Miséricorde, de Jussi Adler Olsen

 misericorde.jpg  Une chronique de Jacques                                            

Lorsque j’ai lu sur quelques gazettes  que l’auteur danois Jussi Adler Olsen, que je ne connaissais pas,  débarquait en France avec un roman dont le titre était Miséricorde  et que le talent du dit n’avait rien à envier aux Mankell, Indridasson et autres Larsonn, j’avoue avoir éprouvé un léger sentiment de méfiance. L’effet de mode est un phénomène  pénible,  même quand il touche le domaine du polar, et l’admiration  systématique de certains critiques devant tout ce qui vient du Nord de l’Europe  justifiait à mes yeux qu’on y regardât  à deux fois avant de tomber à genoux.  Malgré (ou à cause de) l’effet d’annonce de l’éditeur, qui nous expliquait qu’Adler Olsen était numéro un du polar au Danemark et qu’il avait vendu trois millions d’exemplaires  dans le monde, j’étais plutôt dubitatif  et décidais  donc « d’attendre et voir », ou plutôt « lire et juger  sur pièce ».

La lecture terminée,   je dois le reconnaître : Miséricorde est une vraie réussite romanesque, un polar remarquablement bien construit et écrit,  et son auteur, s’il continue sur cette lancée, est bien parti pour être un des « grands » du polar !

Le thème du roman n’a pourtant rien d’original.

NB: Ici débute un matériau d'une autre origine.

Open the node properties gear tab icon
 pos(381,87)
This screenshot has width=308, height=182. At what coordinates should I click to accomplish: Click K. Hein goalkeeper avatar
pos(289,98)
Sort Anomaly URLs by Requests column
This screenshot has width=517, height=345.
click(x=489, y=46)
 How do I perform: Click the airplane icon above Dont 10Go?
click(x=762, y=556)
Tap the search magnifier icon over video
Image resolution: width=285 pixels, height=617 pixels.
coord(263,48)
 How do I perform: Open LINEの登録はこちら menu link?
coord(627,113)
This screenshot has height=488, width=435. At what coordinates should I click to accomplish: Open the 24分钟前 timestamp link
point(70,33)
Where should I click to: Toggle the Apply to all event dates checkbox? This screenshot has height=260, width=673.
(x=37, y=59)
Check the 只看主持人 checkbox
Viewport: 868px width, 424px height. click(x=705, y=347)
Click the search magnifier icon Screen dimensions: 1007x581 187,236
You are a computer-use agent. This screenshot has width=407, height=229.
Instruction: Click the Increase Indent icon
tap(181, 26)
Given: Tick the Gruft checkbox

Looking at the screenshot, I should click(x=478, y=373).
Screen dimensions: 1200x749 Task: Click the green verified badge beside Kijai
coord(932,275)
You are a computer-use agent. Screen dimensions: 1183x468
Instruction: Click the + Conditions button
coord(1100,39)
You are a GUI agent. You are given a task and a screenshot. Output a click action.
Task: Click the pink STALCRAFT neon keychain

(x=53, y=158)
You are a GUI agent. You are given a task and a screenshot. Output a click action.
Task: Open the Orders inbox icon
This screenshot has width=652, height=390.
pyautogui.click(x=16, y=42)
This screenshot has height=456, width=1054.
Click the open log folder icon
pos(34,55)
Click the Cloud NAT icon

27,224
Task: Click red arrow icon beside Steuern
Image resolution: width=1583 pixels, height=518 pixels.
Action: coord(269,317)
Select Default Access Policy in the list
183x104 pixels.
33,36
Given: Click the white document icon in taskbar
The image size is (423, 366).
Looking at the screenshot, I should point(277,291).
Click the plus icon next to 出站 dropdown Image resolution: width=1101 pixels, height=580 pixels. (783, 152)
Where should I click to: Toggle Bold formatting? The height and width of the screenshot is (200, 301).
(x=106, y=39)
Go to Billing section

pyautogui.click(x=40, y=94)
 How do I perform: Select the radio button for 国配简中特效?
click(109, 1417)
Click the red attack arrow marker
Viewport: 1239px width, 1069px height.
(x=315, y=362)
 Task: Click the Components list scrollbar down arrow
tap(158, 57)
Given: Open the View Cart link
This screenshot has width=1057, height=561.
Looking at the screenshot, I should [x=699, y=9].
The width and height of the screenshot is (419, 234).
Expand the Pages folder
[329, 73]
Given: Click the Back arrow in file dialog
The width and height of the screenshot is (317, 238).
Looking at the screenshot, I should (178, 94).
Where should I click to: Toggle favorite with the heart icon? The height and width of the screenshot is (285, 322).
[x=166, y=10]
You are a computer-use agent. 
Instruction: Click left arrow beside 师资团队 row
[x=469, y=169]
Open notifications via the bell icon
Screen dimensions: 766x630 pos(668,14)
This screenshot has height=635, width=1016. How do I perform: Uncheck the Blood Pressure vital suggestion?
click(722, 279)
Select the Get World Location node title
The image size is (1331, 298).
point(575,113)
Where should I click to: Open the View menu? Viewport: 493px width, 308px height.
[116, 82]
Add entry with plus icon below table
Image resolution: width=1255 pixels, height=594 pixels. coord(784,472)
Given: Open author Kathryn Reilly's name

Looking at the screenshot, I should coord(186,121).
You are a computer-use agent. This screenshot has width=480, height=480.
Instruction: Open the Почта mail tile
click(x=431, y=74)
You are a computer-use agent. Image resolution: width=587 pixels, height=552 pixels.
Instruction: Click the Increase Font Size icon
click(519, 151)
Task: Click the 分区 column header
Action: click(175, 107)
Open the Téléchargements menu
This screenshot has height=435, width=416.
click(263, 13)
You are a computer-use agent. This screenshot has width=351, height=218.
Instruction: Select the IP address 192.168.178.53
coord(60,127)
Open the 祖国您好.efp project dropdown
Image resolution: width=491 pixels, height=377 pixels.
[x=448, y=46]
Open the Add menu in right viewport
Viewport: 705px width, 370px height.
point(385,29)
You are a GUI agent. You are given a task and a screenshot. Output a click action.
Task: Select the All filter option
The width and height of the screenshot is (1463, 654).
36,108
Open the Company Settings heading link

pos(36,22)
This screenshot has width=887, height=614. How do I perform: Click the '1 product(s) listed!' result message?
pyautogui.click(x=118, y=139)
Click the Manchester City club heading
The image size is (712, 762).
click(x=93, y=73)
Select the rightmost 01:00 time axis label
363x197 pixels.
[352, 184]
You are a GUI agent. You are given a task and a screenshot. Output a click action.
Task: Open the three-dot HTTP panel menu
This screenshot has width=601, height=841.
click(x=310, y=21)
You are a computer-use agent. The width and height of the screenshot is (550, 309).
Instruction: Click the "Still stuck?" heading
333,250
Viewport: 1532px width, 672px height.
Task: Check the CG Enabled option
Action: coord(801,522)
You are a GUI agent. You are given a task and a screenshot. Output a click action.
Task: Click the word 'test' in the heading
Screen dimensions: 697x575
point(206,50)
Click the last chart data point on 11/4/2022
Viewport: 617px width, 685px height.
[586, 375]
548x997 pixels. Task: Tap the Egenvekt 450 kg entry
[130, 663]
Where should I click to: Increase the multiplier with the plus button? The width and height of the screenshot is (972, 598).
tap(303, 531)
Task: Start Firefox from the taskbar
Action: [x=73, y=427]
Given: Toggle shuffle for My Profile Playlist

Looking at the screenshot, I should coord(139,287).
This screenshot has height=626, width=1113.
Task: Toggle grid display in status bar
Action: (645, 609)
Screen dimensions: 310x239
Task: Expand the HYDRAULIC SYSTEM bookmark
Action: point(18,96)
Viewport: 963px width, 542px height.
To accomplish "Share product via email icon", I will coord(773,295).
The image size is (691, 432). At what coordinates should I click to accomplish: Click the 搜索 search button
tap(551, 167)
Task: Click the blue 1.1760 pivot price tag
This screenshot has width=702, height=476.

Un flic est chargé d’enquêter sur la disparition,  jamais élucidé depuis cinq ans, d’une jeune et talentueuse politicienne. Ce point de départ, plutôt banal, aurait pu susciter une histoire soporifique. Or si ce roman a une telle force, c’est que le traitement du récit, les personnages, la construction,  l’écriture, l’inscrivent dans une double tradition du polar remarquablement maitrisée.

En premier lieu,  une tradition d’enquête policière classique  où les indices, les rencontres avec des témoins, les pistes nouvelles faisant progresser l’enquête comme celles qui mènent  à une impasse… sont conçues pour placer le lecteur dans un état de réflexion intense et de supputations diverses : elles tiennent ici une place centrale.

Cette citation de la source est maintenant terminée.